### WRITTEN TASK
Reproduce each of the following records verbatim, keeping every line unchanged.
[start of EXTRACTED RECORDS]
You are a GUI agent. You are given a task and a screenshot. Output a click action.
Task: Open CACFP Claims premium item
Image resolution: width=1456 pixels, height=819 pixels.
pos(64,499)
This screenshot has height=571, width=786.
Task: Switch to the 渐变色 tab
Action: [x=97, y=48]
[end of EXTRACTED RECORDS]
### EXERCISE SOLUTION
You are a GUI agent. You are given a task and a screenshot. Output a click action.
Task: Open CACFP Claims premium item
Image resolution: width=1456 pixels, height=819 pixels.
pos(64,499)
This screenshot has height=571, width=786.
Task: Switch to the 渐变色 tab
Action: [x=97, y=48]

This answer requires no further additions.